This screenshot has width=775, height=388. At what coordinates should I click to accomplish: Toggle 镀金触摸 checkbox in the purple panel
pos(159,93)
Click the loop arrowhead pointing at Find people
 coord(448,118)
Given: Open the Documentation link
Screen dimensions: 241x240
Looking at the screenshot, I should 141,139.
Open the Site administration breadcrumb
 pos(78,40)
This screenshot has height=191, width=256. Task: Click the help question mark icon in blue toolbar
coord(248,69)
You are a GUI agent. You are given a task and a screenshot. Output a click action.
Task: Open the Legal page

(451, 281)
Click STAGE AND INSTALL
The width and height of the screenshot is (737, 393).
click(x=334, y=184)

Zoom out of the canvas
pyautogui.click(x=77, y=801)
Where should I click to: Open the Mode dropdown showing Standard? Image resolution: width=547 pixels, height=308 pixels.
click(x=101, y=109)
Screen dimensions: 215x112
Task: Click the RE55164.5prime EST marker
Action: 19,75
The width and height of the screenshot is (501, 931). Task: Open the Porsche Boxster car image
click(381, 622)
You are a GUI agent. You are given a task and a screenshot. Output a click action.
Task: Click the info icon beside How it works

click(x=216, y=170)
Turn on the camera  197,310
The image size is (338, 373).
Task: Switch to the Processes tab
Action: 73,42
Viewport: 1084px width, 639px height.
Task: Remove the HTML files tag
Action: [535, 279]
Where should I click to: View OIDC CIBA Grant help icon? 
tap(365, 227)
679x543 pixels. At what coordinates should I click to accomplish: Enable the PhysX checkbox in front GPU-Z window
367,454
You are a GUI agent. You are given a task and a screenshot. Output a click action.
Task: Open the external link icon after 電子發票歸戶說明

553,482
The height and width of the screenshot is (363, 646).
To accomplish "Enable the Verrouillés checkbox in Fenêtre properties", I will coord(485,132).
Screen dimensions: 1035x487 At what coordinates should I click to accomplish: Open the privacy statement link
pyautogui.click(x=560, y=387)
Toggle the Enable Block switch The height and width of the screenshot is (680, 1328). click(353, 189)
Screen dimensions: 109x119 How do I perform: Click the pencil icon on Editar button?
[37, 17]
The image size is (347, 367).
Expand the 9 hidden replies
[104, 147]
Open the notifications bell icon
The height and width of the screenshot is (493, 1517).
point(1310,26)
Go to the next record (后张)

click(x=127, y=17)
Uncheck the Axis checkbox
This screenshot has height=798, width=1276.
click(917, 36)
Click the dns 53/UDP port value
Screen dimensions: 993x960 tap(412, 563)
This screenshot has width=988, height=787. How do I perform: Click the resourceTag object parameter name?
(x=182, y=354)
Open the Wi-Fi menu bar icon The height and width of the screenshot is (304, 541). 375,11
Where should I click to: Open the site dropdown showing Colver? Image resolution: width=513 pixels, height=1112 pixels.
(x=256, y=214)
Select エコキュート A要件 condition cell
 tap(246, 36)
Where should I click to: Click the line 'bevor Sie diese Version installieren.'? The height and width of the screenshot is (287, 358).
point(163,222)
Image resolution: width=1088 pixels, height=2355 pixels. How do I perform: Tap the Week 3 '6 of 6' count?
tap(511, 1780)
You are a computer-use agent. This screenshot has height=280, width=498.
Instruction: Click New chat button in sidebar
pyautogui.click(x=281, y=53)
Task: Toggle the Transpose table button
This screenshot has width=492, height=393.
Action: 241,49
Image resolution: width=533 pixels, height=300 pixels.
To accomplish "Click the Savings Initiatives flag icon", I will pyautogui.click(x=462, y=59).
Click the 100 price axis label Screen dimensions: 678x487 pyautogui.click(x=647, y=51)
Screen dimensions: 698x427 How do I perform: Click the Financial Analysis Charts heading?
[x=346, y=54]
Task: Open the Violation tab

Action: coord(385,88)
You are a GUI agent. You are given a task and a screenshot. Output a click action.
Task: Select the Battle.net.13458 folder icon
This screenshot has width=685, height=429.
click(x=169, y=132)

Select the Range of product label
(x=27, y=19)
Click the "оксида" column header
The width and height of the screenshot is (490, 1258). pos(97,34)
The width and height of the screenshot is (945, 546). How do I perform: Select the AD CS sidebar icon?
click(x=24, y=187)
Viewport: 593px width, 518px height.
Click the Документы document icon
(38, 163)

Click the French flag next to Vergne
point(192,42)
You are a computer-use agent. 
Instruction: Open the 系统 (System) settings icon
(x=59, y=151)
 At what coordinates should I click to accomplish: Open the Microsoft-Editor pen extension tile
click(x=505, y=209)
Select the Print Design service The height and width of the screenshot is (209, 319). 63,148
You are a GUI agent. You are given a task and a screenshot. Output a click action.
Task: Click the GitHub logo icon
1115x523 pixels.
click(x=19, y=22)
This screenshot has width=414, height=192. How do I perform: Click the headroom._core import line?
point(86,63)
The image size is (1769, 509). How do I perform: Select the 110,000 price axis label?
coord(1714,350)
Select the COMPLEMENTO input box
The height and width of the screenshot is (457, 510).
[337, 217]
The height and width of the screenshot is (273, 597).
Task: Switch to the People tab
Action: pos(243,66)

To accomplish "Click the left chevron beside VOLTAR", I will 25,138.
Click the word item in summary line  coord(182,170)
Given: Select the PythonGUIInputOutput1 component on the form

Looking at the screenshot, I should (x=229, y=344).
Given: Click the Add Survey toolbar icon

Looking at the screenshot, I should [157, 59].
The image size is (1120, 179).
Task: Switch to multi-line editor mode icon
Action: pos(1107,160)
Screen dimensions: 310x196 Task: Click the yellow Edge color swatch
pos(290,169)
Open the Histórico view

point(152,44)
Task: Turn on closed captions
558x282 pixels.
..............................
■ **BRIEF**: Take each line of the material above that holds the string "will" and copy it.

■ **SOLVED PROBLEM**:
To accomplish "Enable the Verrouillés checkbox in Fenêtre properties", I will coord(485,132).
To accomplish "Click the Savings Initiatives flag icon", I will pyautogui.click(x=462, y=59).
To accomplish "Click the left chevron beside VOLTAR", I will 25,138.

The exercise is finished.